* **BRIEF**: The response should be an exact repetition of all the entries.

* **ENTRIES SUPPLIED**:
^^^^

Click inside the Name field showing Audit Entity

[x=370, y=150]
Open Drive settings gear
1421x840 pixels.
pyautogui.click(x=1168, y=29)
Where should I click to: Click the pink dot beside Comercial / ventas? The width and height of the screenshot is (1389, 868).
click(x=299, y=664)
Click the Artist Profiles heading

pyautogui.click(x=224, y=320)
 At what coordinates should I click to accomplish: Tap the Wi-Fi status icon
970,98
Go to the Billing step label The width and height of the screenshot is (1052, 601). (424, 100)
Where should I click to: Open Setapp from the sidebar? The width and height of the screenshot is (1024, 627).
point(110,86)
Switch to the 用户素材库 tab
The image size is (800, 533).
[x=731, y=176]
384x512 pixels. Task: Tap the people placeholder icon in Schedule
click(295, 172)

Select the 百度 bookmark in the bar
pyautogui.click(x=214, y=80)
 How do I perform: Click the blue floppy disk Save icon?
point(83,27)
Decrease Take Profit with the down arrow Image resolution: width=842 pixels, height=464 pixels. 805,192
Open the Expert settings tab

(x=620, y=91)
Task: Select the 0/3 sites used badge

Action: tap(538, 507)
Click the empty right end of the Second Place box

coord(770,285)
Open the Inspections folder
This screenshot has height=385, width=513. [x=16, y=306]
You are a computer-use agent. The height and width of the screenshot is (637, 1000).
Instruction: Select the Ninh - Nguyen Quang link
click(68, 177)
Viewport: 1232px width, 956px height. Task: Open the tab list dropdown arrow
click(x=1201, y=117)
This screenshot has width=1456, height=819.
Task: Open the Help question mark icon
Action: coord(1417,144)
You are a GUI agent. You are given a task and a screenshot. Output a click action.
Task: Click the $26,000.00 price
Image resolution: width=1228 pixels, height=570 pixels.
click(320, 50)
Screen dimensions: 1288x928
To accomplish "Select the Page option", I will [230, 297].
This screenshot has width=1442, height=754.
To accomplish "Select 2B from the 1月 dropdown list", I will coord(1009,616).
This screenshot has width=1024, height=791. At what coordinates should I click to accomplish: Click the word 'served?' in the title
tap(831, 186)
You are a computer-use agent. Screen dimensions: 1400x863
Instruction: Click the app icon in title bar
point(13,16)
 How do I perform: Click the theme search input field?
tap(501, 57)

^^^^

* **WRITTEN SOLUTION**:
Click inside the Name field showing Audit Entity

[x=370, y=150]
Open Drive settings gear
1421x840 pixels.
pyautogui.click(x=1168, y=29)
Where should I click to: Click the pink dot beside Comercial / ventas? The width and height of the screenshot is (1389, 868).
click(x=299, y=664)
Click the Artist Profiles heading

pyautogui.click(x=224, y=320)
 At what coordinates should I click to accomplish: Tap the Wi-Fi status icon
970,98
Go to the Billing step label The width and height of the screenshot is (1052, 601). (424, 100)
Where should I click to: Open Setapp from the sidebar? The width and height of the screenshot is (1024, 627).
point(110,86)
Switch to the 用户素材库 tab
The image size is (800, 533).
[x=731, y=176]
384x512 pixels. Task: Tap the people placeholder icon in Schedule
click(295, 172)

Select the 百度 bookmark in the bar
pyautogui.click(x=214, y=80)
 How do I perform: Click the blue floppy disk Save icon?
point(83,27)
Decrease Take Profit with the down arrow Image resolution: width=842 pixels, height=464 pixels. 805,192
Open the Expert settings tab

(x=620, y=91)
Task: Select the 0/3 sites used badge

Action: tap(538, 507)
Click the empty right end of the Second Place box

coord(770,285)
Open the Inspections folder
This screenshot has height=385, width=513. [x=16, y=306]
You are a computer-use agent. The height and width of the screenshot is (637, 1000).
Instruction: Select the Ninh - Nguyen Quang link
click(68, 177)
Viewport: 1232px width, 956px height. Task: Open the tab list dropdown arrow
click(x=1201, y=117)
This screenshot has width=1456, height=819.
Task: Open the Help question mark icon
Action: coord(1417,144)
You are a GUI agent. You are given a task and a screenshot. Output a click action.
Task: Click the $26,000.00 price
Image resolution: width=1228 pixels, height=570 pixels.
click(320, 50)
Screen dimensions: 1288x928
To accomplish "Select the Page option", I will [230, 297].
This screenshot has width=1442, height=754.
To accomplish "Select 2B from the 1月 dropdown list", I will coord(1009,616).
This screenshot has width=1024, height=791. At what coordinates should I click to accomplish: Click the word 'served?' in the title
tap(831, 186)
You are a computer-use agent. Screen dimensions: 1400x863
Instruction: Click the app icon in title bar
point(13,16)
 How do I perform: Click the theme search input field?
tap(501, 57)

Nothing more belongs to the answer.